Hamlet: Discussion Questions
1) To what extent does Hamlet correspond to classical or medieval notions of tragedy? What (if anything) is Hamlet's fatal flaw? Why does he hesitate to act after promising his father's ghost that he will avenge his murder? Compare/contrast the protagonist's decisiveness and will to act in Macbeth.
2) Note the various familial relationships in Hamlet. Compare and contrast the family unit of Polonius / Laertes / Ophelia with Hamlet's relationships to the Ghost of Hamlet Sr., to Gertrude and to Claudius. Like Hamlet, Laertes and Fortinbras are sons confronted with a father's death. To what extent do they function as foils to Hamlet? What do they have in common? How do they differ?

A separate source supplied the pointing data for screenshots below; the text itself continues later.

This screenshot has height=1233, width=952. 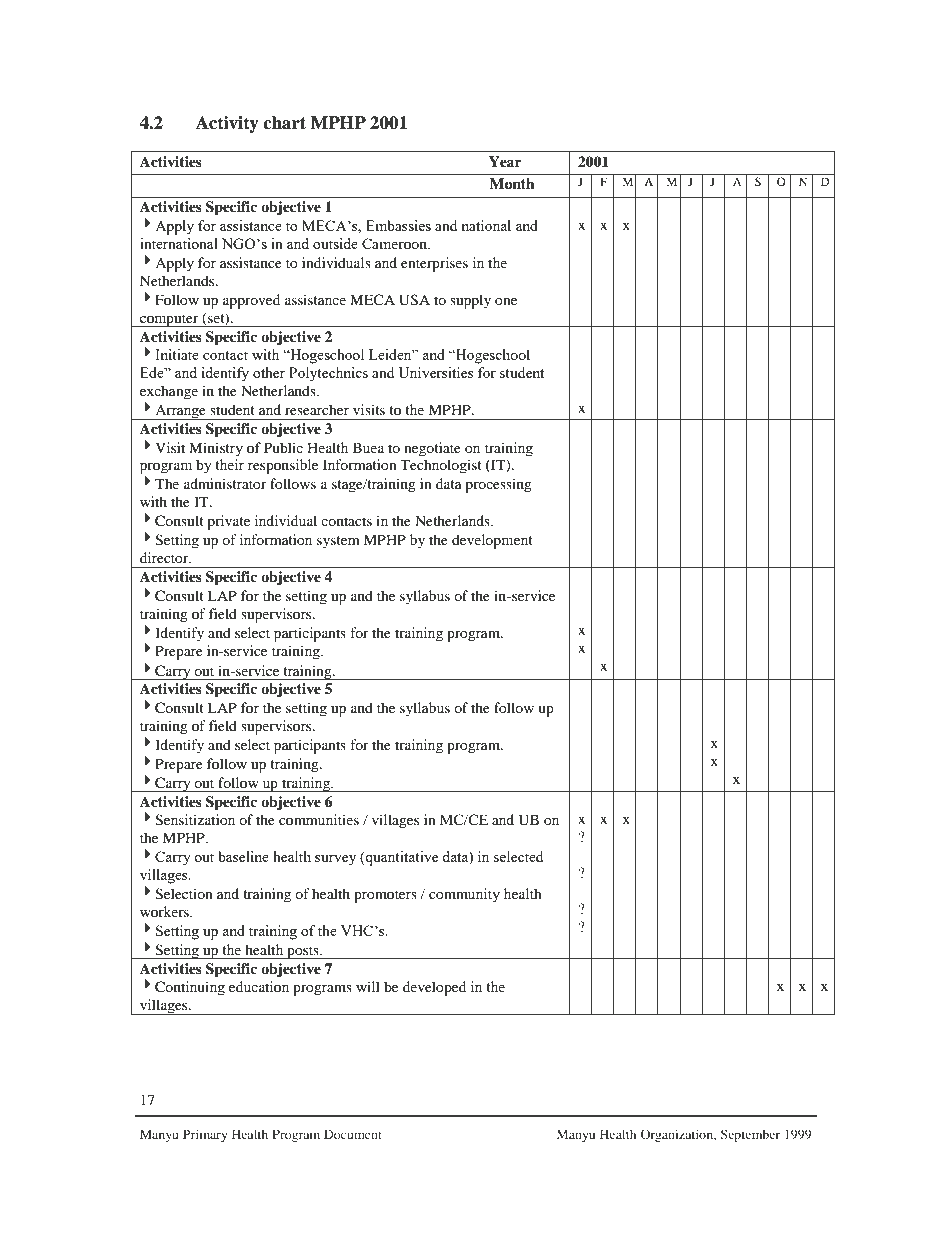 I want to click on developed, so click(x=434, y=988).
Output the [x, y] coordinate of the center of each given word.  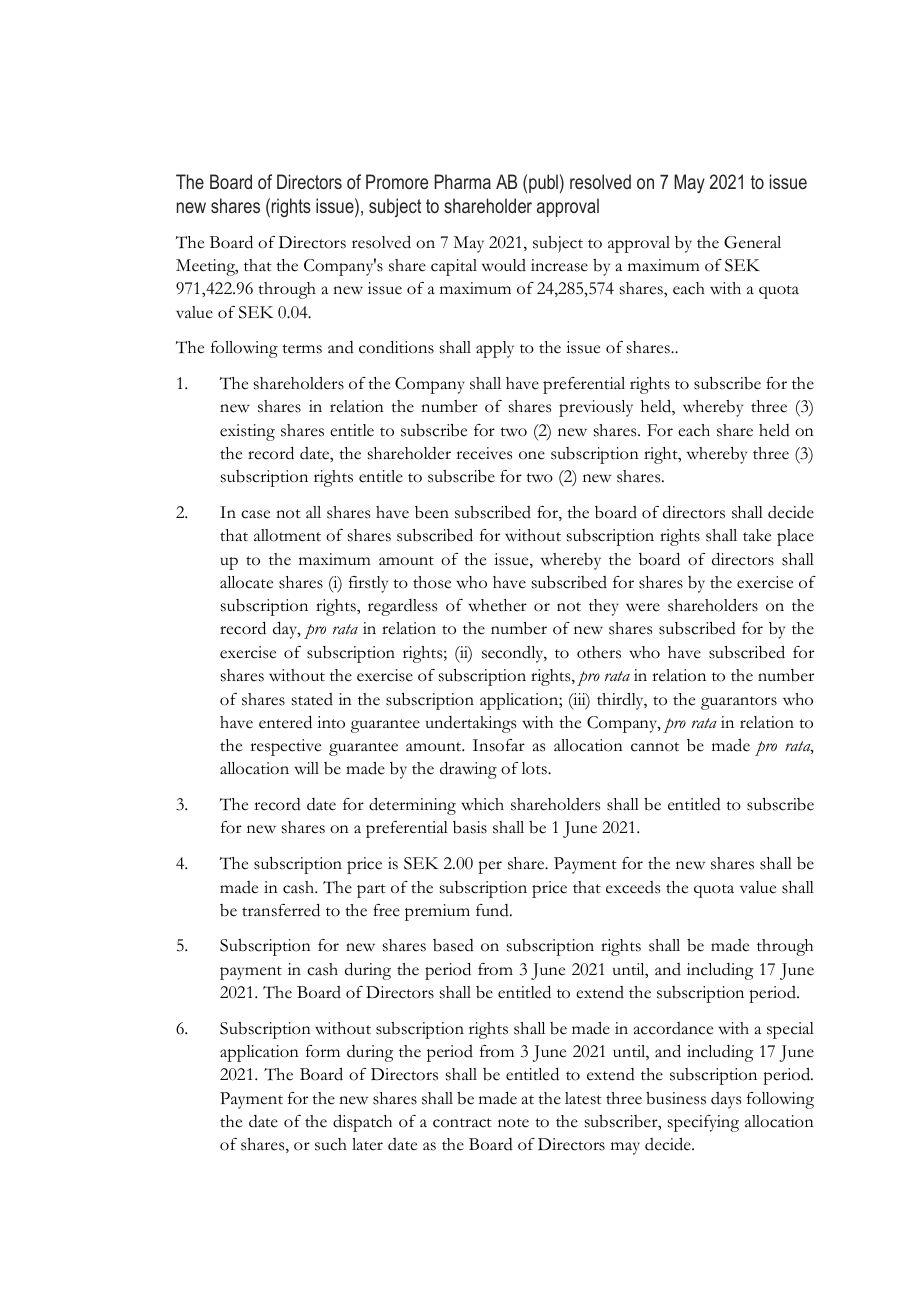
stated [312, 699]
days [726, 1100]
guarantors [739, 703]
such [331, 1144]
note [513, 1123]
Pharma [462, 181]
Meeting [207, 267]
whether [497, 605]
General [752, 242]
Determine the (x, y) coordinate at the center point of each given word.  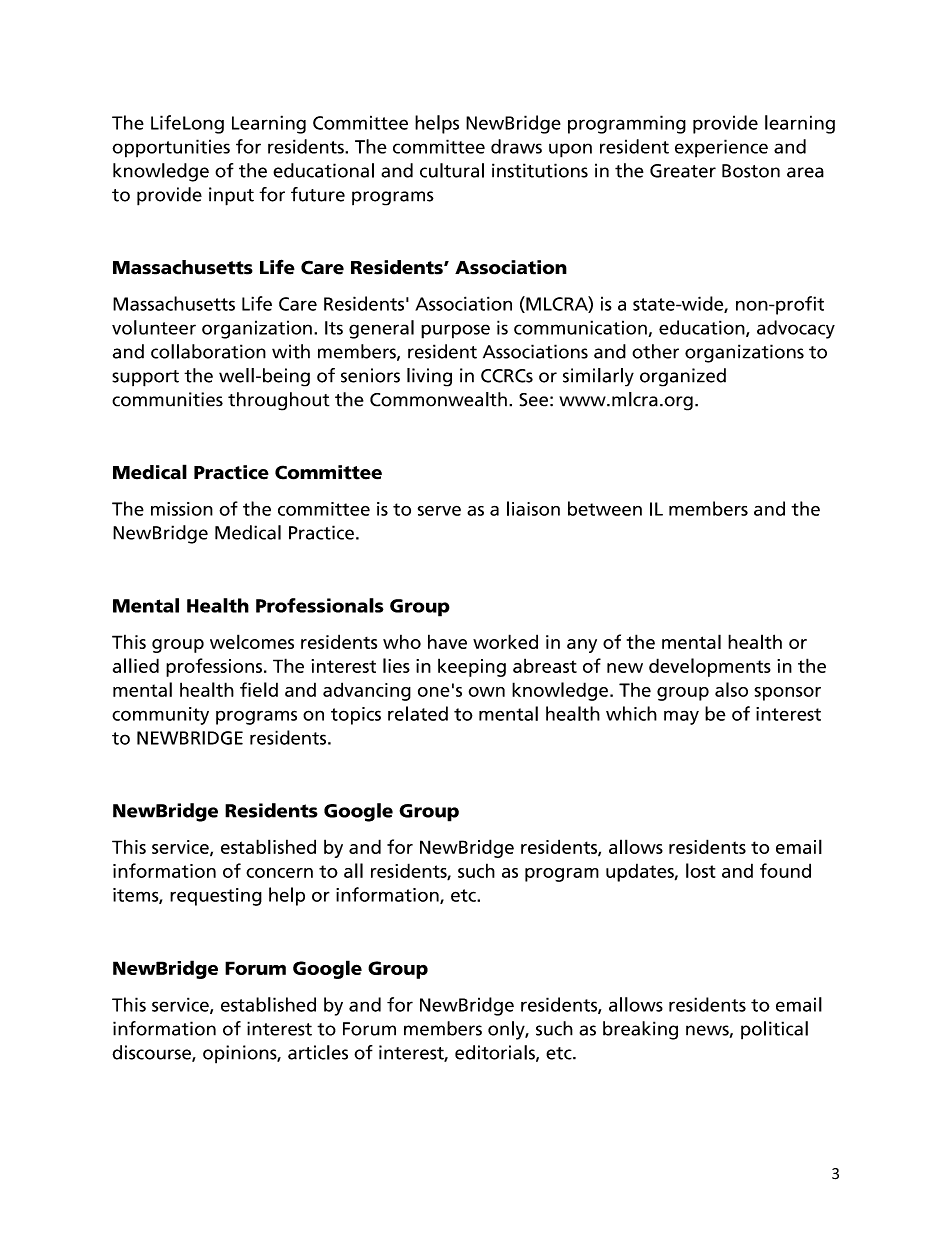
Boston (751, 171)
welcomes (252, 641)
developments (710, 667)
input (231, 196)
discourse (152, 1053)
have (447, 641)
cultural (452, 170)
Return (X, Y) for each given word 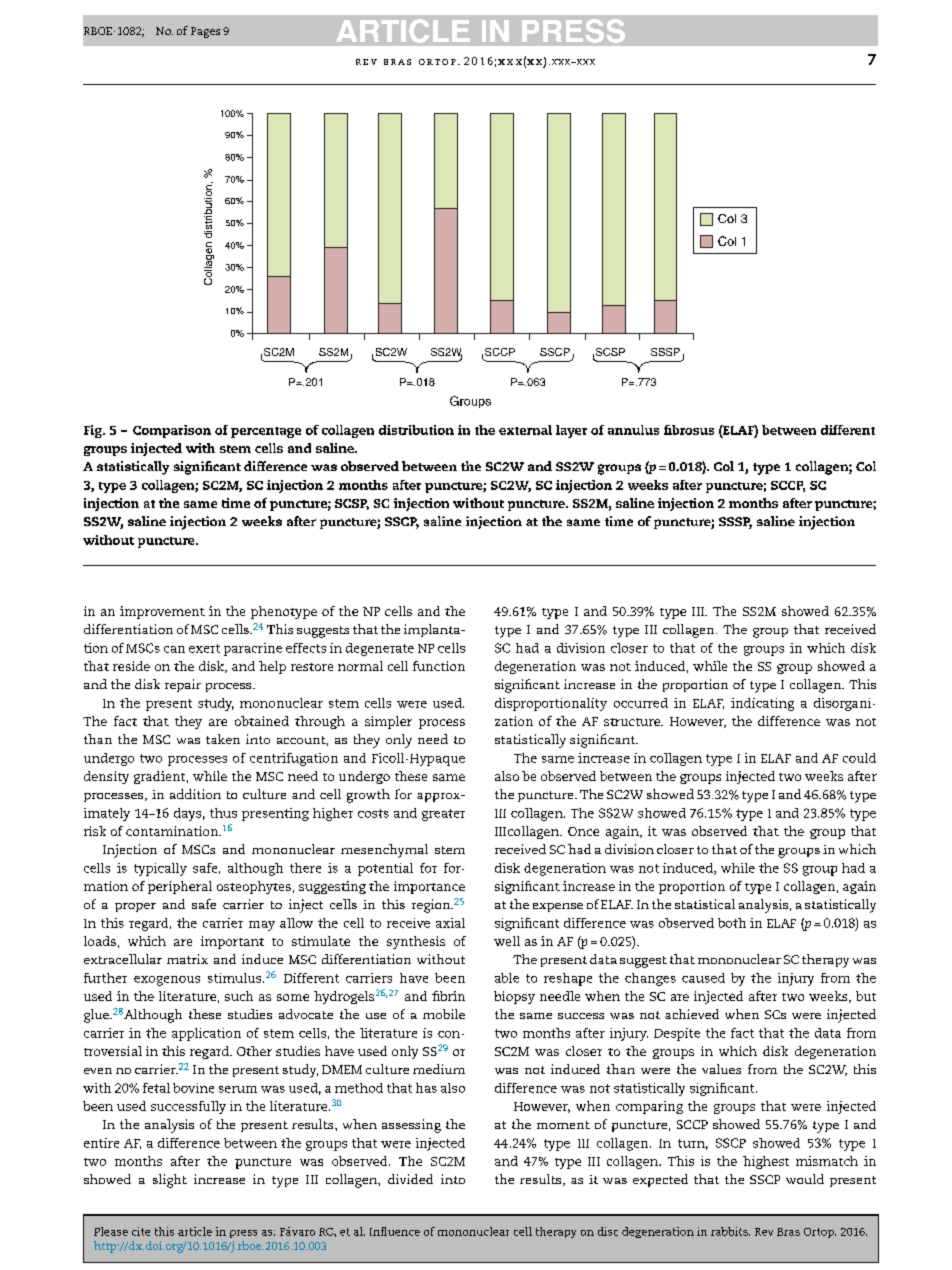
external (525, 430)
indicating (762, 704)
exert (204, 648)
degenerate (380, 649)
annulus (633, 430)
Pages (205, 32)
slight (170, 1181)
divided (410, 1179)
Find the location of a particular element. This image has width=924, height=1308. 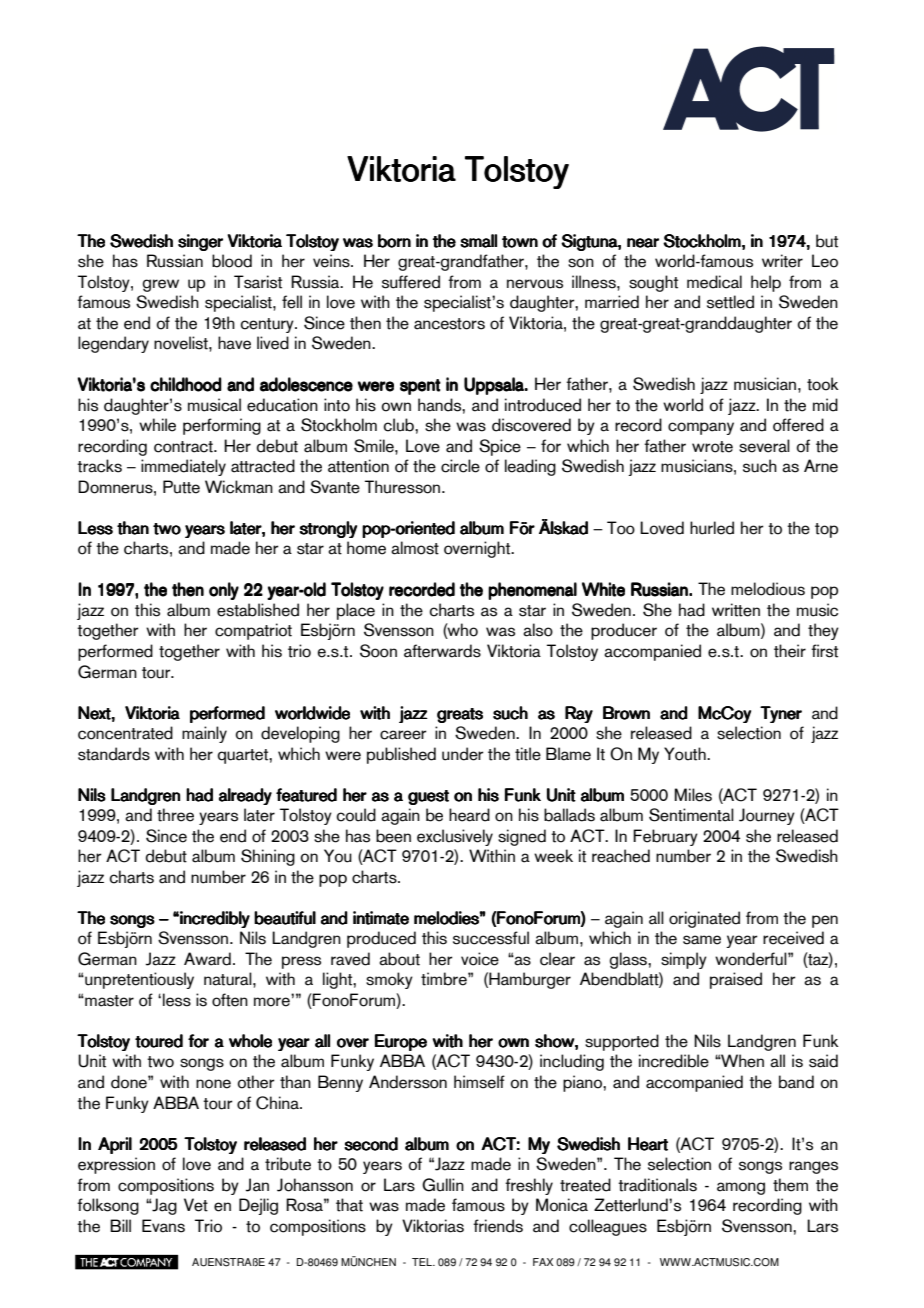

grew is located at coordinates (161, 285).
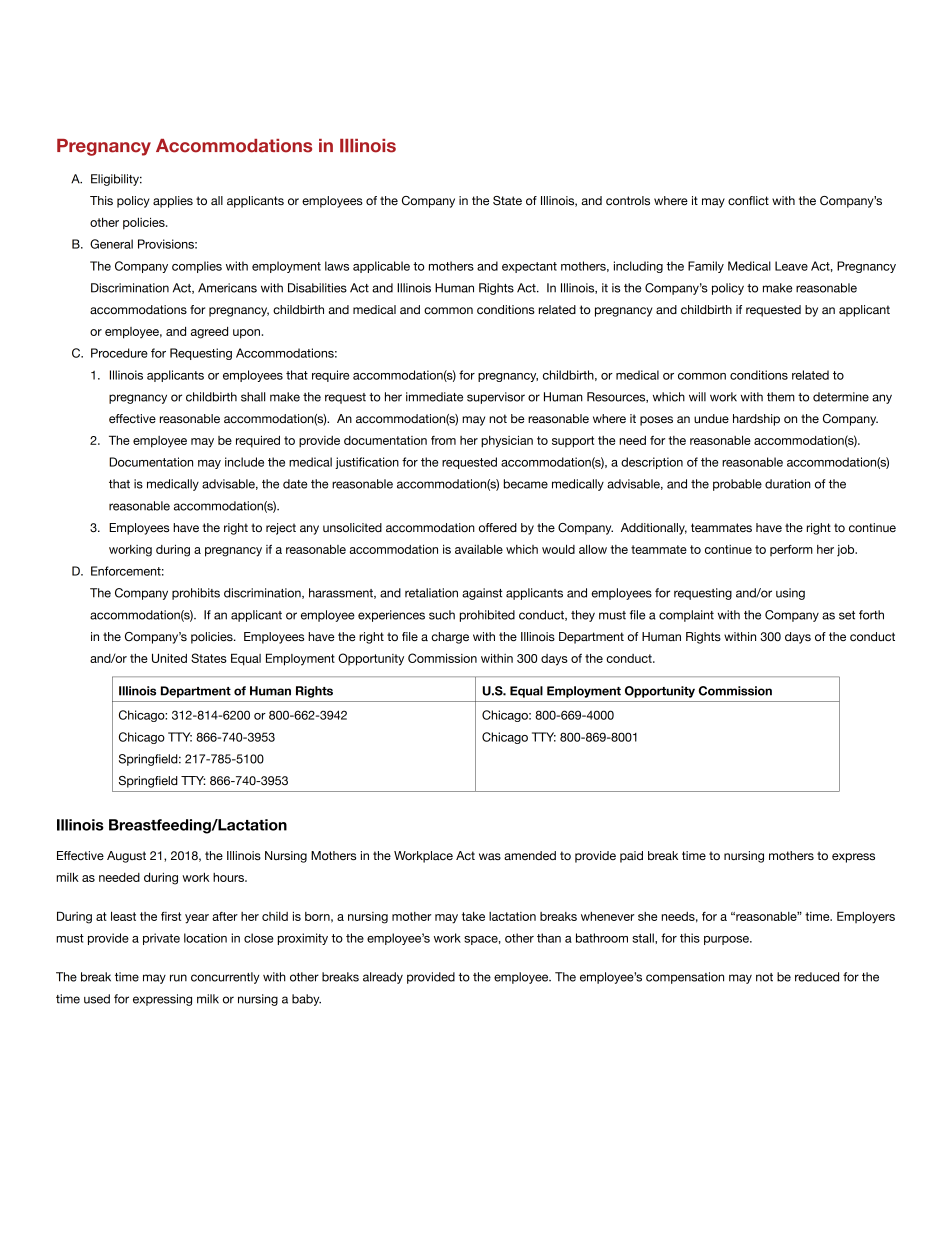 The width and height of the page is (952, 1233). Describe the element at coordinates (496, 398) in the page. I see `supervisor` at that location.
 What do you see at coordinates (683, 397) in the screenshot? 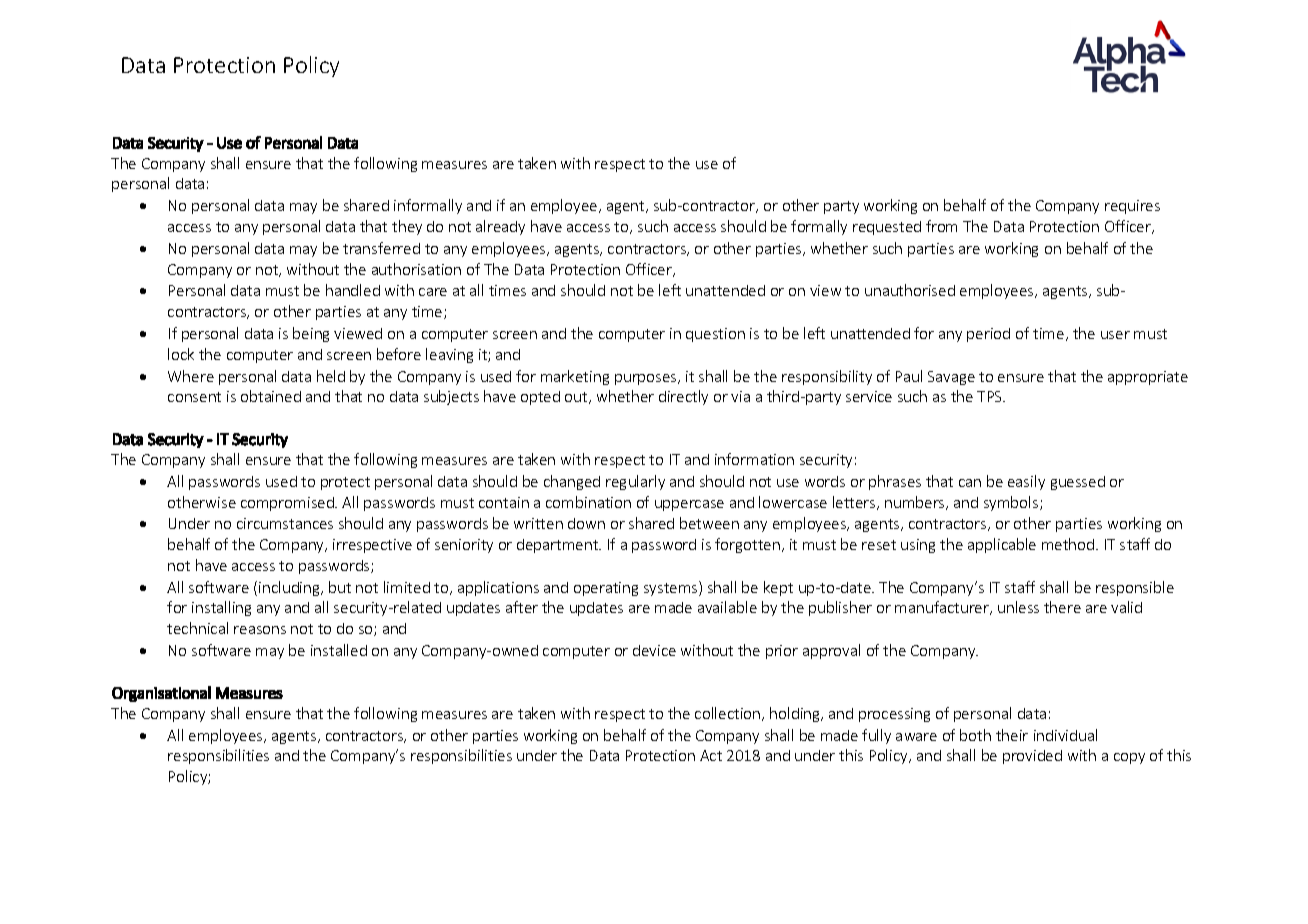
I see `directly` at bounding box center [683, 397].
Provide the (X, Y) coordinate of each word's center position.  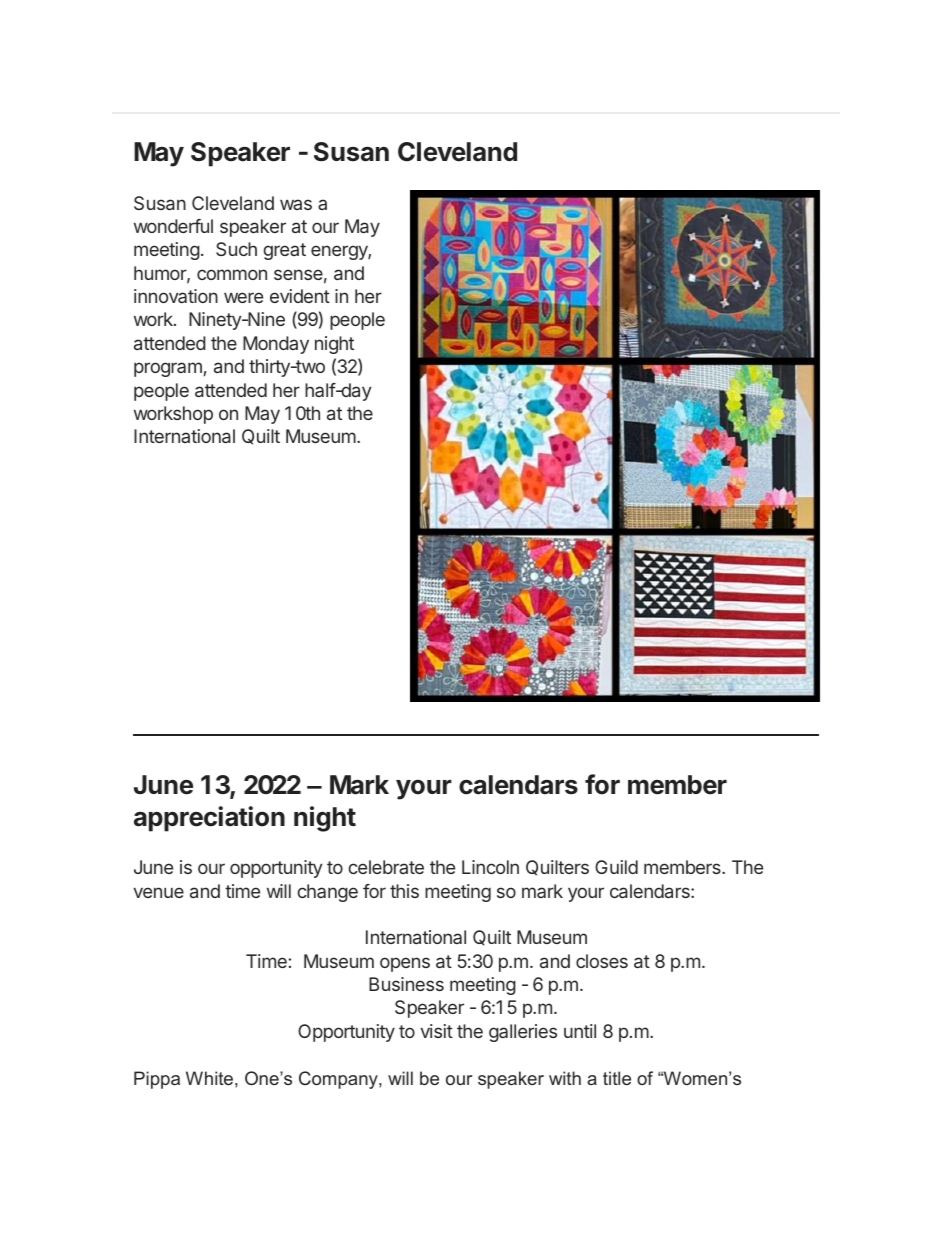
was (296, 204)
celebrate (386, 867)
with (565, 1078)
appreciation (209, 819)
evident (300, 296)
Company (339, 1080)
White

3) Why does Hamlet wait so long to kill Claudius? What are the reasons for his hesitation? How valid are they? How many times does he have the opportunity to attack Claudius? What are his reasons for not doing so?
4) Hamlet is a play in which nothing can be taken at face value: appearances are frequently deceptive, and many characters engage in play-acting, spying and pretense. What deliberate attempts are made at deception? Are the intended audiences deceived? While some deceptions are perpetrated in order to conceal secrets, others aim to uncover hidden truths. Which are which? To what extent are they successful? Note references to appearances, disguises, pretense, seeming, masks, acting, etc.
5) Pay attention to the treatment of the women characters Gertrude and Ophelia. Is there any basis for the Freudian interpretation of an Oedipal attraction between Hamlet and his mother? Hamlet does seem obsessed with his mother's sexuality. How old is Hamlet? How old do you think Gertrude is? Is Hamlet's disgust at Gertrude's sexuality justified? To what extent is Gertrude guilty? Was she "in on" her husband's murder? Has Claudius confided in her since the murder? How does Hamlet's perception of his mother affect his behavior or attitude toward Ophelia? Why does he tell Ophelia to go to a nunnery? Does Hamlet really love Ophelia? If so, why is he cruel to her?
6) Hamlet claims that his madness is feigned, an "antic disposition" which he puts on for his own purposes (I.v.172). Why would Hamlet want to feign madness? How can an appearance of insanity help him achieve his ends? (Compare the role of Touchstone, the "fool" in AYLI.) Is he really sane throughout the play, or does he ever cross the line into madness? What about Ophelia's mad scene? Is it real or feigned? Is there "method in her madness" as well, or is she entirely irrational? Why has she gone mad? (What two reasons do her songs suggest?)